Document passage START

Let me say that again: The League does not provide S/N clinics for The Village; they provide desperately-needed services for their non-Village neighbors who cannot afford to spay and neuter their rescued cats and dogs.

Yesterday I drove around one of the stunningly-poor unincorporated towns where a two-day clinic would begin today at the fire station.  The town isn’t even on the census.  The world has forgotten it.  Even the stop signs are faded to white.



 

As I drove through the run-down, unpainted houses and the trailers with tape across the cracked windows, I waved to people sitting on their porches. A lot of people were sitting on their porches because nobody can afford air conditioners.  The 90 degree heat outside was cooler than the 110 degree heat inside.  But despite the oppressing heat, everyone I waved to waved back.

Document passage END

--- Problem requirements ---
Decide whether each statement agrees with the clinic passage above, answering yes or no and quoting the deciding words. 1. The League provides S/N clinics for The Village. 2. The two-day clinic was set to begin at the fire station. 3. The people on their porches did not return the wave.

Records shown START

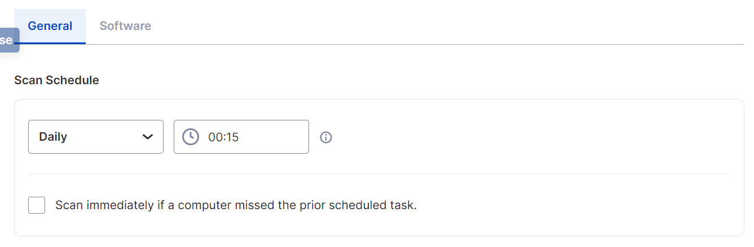
Task: Click the partially visible button at left edge
Action: click(x=9, y=40)
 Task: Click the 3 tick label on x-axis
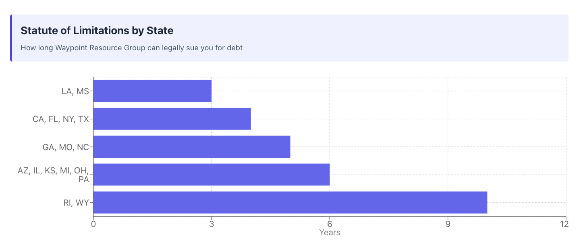click(212, 224)
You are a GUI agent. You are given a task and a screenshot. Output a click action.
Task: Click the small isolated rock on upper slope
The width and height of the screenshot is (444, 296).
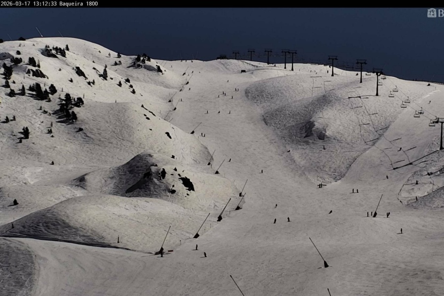[168, 135]
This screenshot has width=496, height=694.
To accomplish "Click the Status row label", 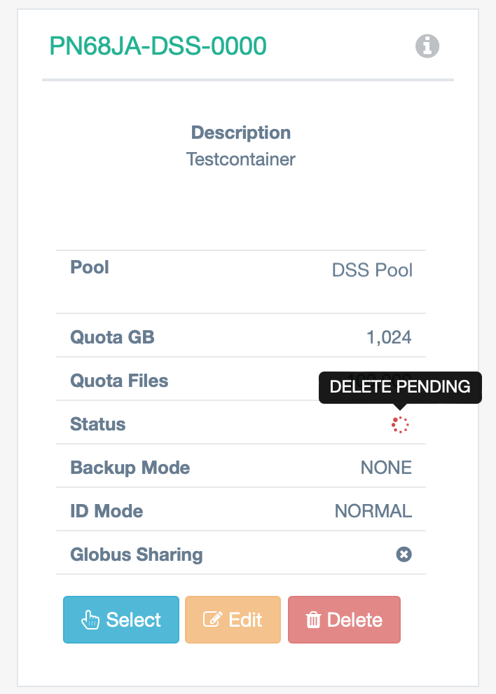I will point(98,424).
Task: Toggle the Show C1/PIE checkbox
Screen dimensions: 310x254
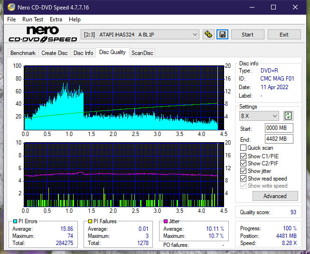Action: coord(243,156)
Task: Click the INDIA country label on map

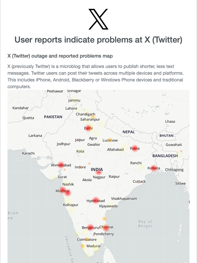Action: tap(97, 170)
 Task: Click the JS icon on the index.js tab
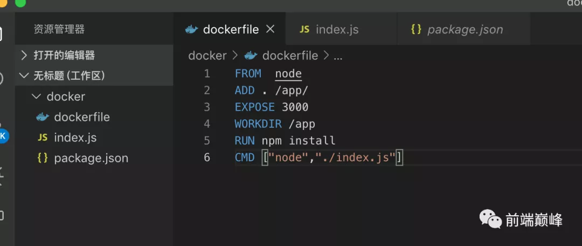[304, 30]
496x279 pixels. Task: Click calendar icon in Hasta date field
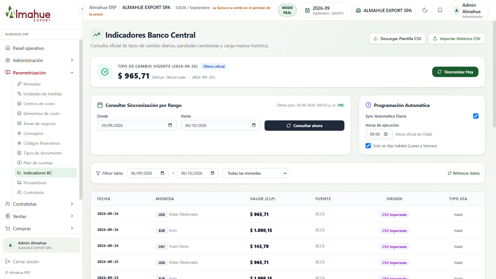254,125
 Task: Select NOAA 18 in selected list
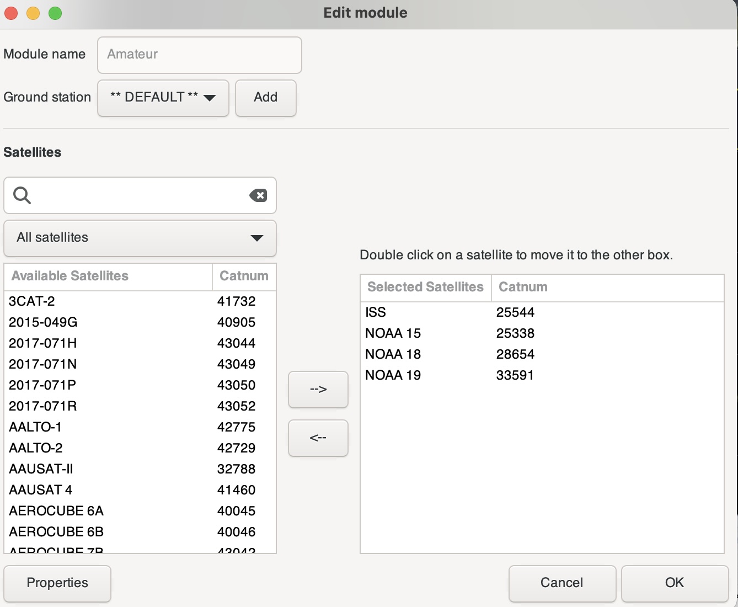[393, 354]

Records shown END

--- Solution to the problem ---
1. No: "The League does not provide S/N clinics for The Village"
2. Yes: "a two-day clinic would begin today at the fire station"
3. No: "everyone I waved to waved back"